───── DOCUMENT TEXT

Merging and Resolving Conflicts Programmatically with SQL

REFERENCE
9 min read

In the first part of this two part blog we covered concurrent connection handling within dolt sql-server. We learned about session state, how to commit changes, and how to persist those changes across sessions. Today we'll talk about the explicit actions a client can take in order to get the changes made by others, and how to resolve conflicts that arise from two or more clients making changes independently. We'll be jumping right into it from where we left off so make sure you've read part one.

Setup

Our examples in part two of this blog will use a table with a more complicated schema than we used in the first part, in order to show different cases that arise when merging and handling merge conflicts. Our table will be created and seeded with the following SQL statements:

CREATE TABLE people (
    id int NOT NULL,
    first_name varchar(32) NOT NULL,
    last_name varchar(64) NOT NULL,
    age int,
    occupation varchar(32),
    PRIMARY KEY(id)
);

INSERT INTO people VALUES
    (0,'Homer','Simpson',39,'Nuclear Engineer'),
    (1,'Marge','Simpson',36,'Homemaker');

MERGE()

In a standard multi-user Git or Dolt workflow you would make changes, merge your changes with other people's changes, and then push the merged result to the remote. We'll be working directly against master for our example here, but everything covered is applicable to any kind of multi-user collaboration workflow.

──────────
───── MATERIAL

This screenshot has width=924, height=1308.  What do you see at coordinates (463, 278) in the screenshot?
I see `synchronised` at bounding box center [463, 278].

──────────

TO BE DONE:
1. Translate this sentence from the merge conflicts article into Spanish: "In a standard multi-user Git or Dolt workflow you would make changes, merge your changes with other people's changes, and then push the merged result to the remote."
2. Reproduce the passage of the merge conflicts article word for word, starting at "Our examples in" and ending at "PRIMARY KEY(id)".
Rely only on the merge conflicts article, not the listing.

TASK RESPONSES:
1. En un flujo de trabajo estándar de Git o Dolt con varios usuarios, harías cambios, fusionarías tus cambios con los cambios de otras personas y luego enviarías el resultado fusionado al remoto.

2.
Our examples in part two of this blog will use a table with a more complicated schema than we used in the first part, in order to show different cases that arise when merging and handling merge conflicts. Our table will be created and seeded with the following SQL statements:

CREATE TABLE people (
    id int NOT NULL,
    first_name varchar(32) NOT NULL,
    last_name varchar(64) NOT NULL,
    age int,
    occupation varchar(32),
    PRIMARY KEY(id)